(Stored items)
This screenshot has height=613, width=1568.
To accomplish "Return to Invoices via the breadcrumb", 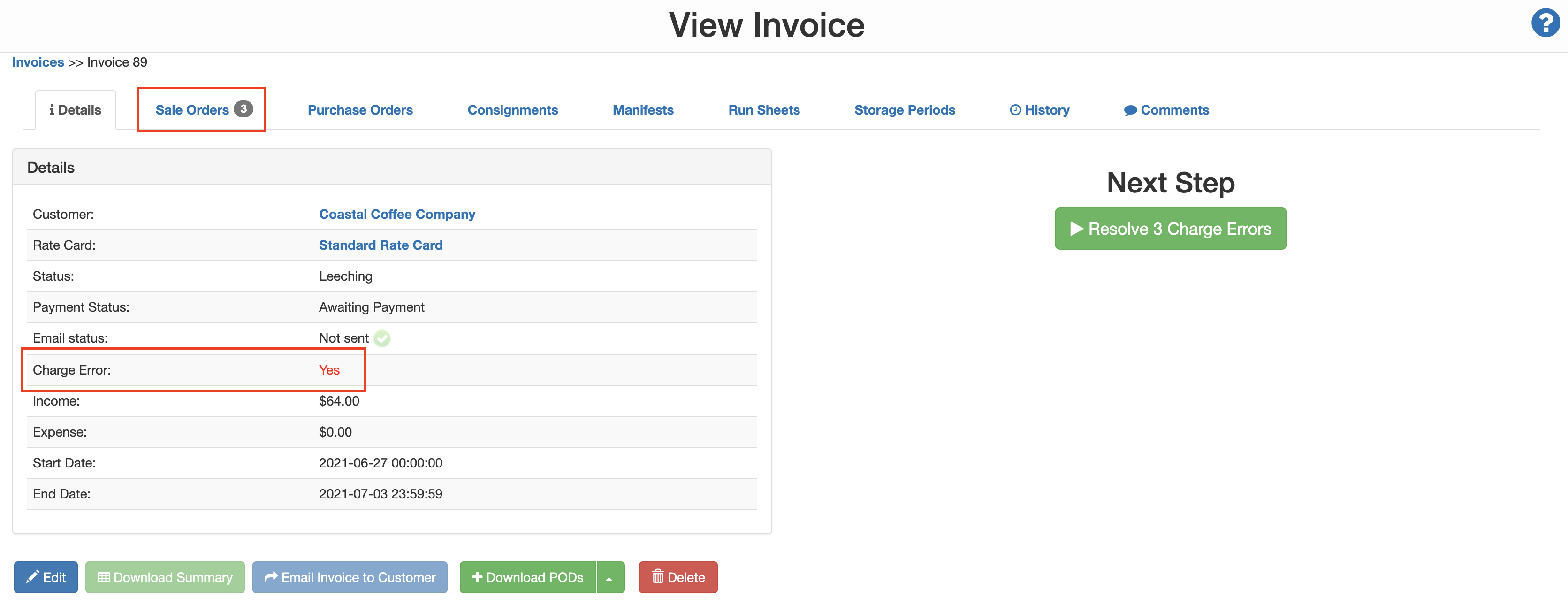I will [38, 61].
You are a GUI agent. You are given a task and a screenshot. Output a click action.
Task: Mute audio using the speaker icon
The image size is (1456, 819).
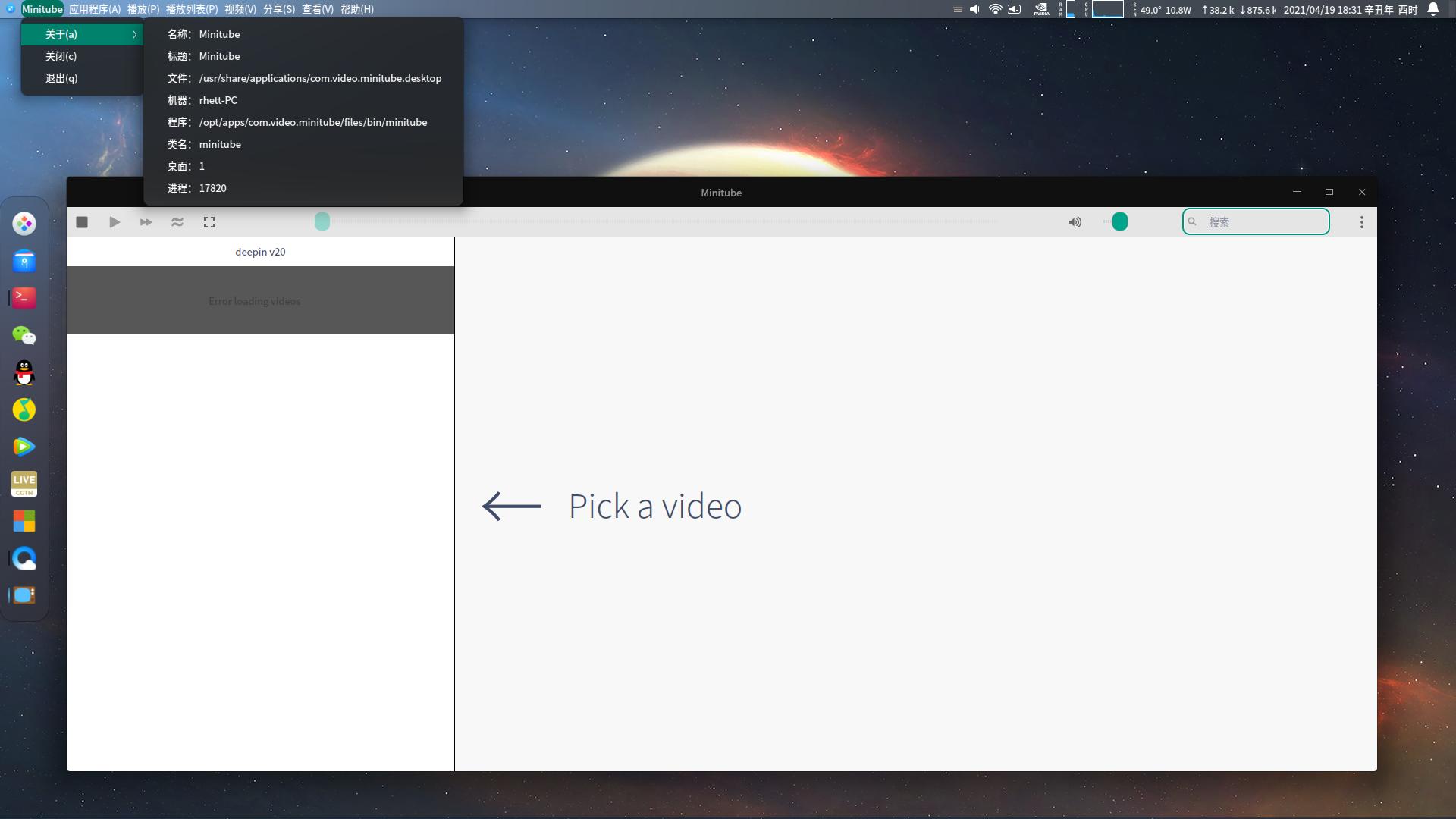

EXERCISE DIRECTIONS – Read through the records above and copy the lines that contain "screenshot".

RESULT OF THE EXERCISE –
This screenshot has height=613, width=1568.
You are a GUI agent. You are given a task and a screenshot. Output a click action.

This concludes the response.